Jarod's Law was an Ohio law written in response to the accidental death of a 6-year-old elementary school student in Lebanon, Ohio, United States. The law was passed in 2005 but was repealed 4 years later after complaints that the regulations proved too costly for schools to enact as written.

==Background==
On December 19, 2003, 6-year-old Jarod Bennett was attending an after-school YMCA program at Louisa Wright Elementary School when a 290-pound folded cafeteria table fell on top of him. Jarod died minutes later in his mother's arms. The subsequent investigation revealed that the tables were known to be dangerous but nevertheless used in schools across the state. Jarod's Law, passed in late 2005, required more inclusive safety inspections of schools.

After their son's death, Bennett's parents advocated for updates in school safety and created House Bill 203, known as "Jarod's Law," which would expand mandatory safety regulations for schools in a host of categories. The law's primary sponsor was state representative Tom Raga.

== Impact ==
Jarod's Law went into effect on October 1, 2009 and mandated for all public and private schools:

- Annual school inspections by the Ohio State Board of Health to identify safety concerns

- Publicly available inspection reports for schools
- Mandatory written plans to remedy noncompliant items deemed "hazardous to occupants"
- Review of school's remediation plans to ensure compliance
- Auditing and review by the state's auditor's office
- Creation of the School Health and Safety Network in Ohio
- Chief administrator cooperation with School Health and Safety Networks, particularly with providing access to the premises and school records

School officials planned to review safety and health concerns in areas like plumbing, fire safety, water temperature in school sinks, storage, playground mulch, and indoor air quality.

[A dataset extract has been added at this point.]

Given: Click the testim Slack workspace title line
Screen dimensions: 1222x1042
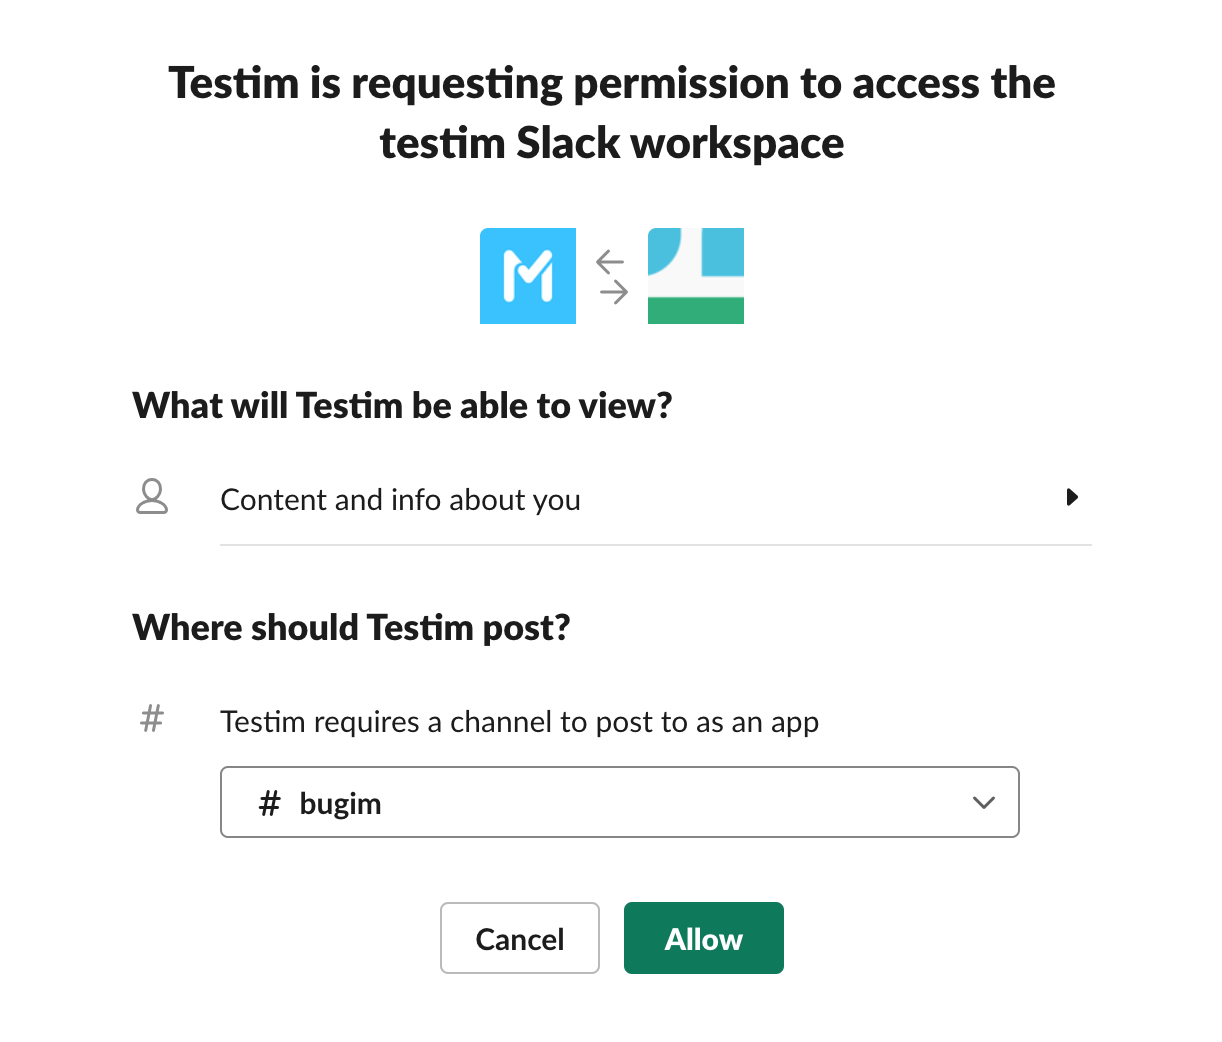Looking at the screenshot, I should coord(612,143).
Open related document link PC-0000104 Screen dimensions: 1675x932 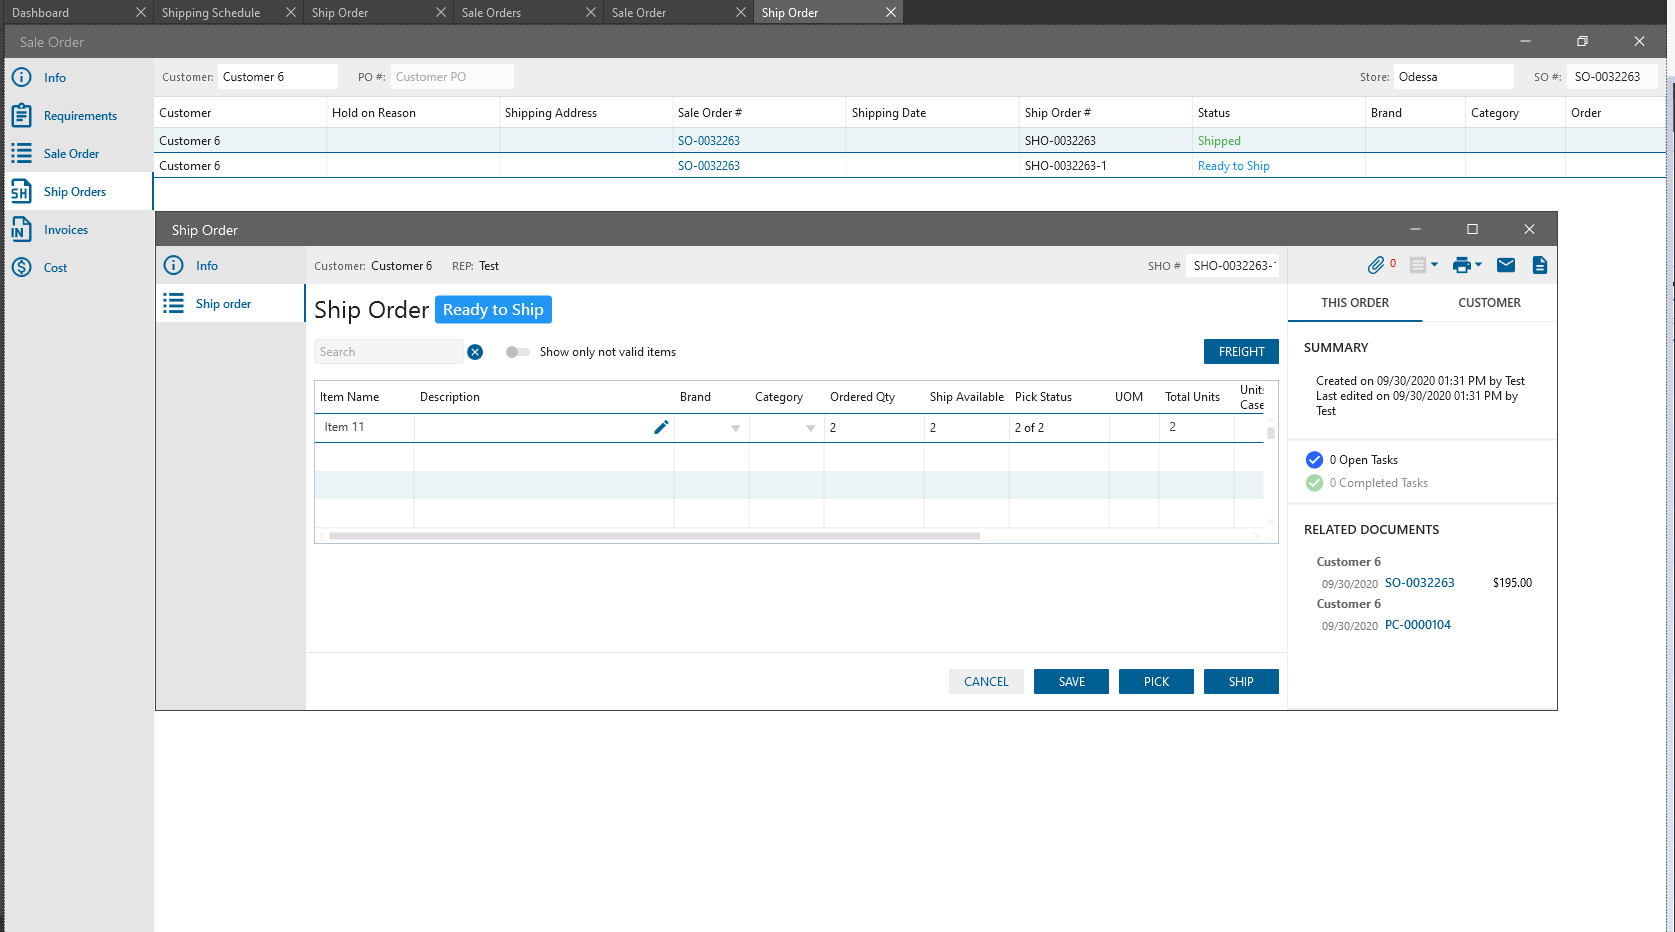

A few years after the law's enactment, chool officials and state representatives complained that the benefits of the law outweighed the costs to implement the law's requirements. In 2009, it was repealed in response to the complaints, as the regulations proved to onerous for most school districts. Local health departments stated that despite the repeal, schools made strides in safety because the regulations induced safety review in Ohio schools.

==Memorial==
Jarod Park in Lebanon has been named in honor of Jarod Bennett. It is located near the corner of S.R. 48 and Cook Road near the school where he was killed.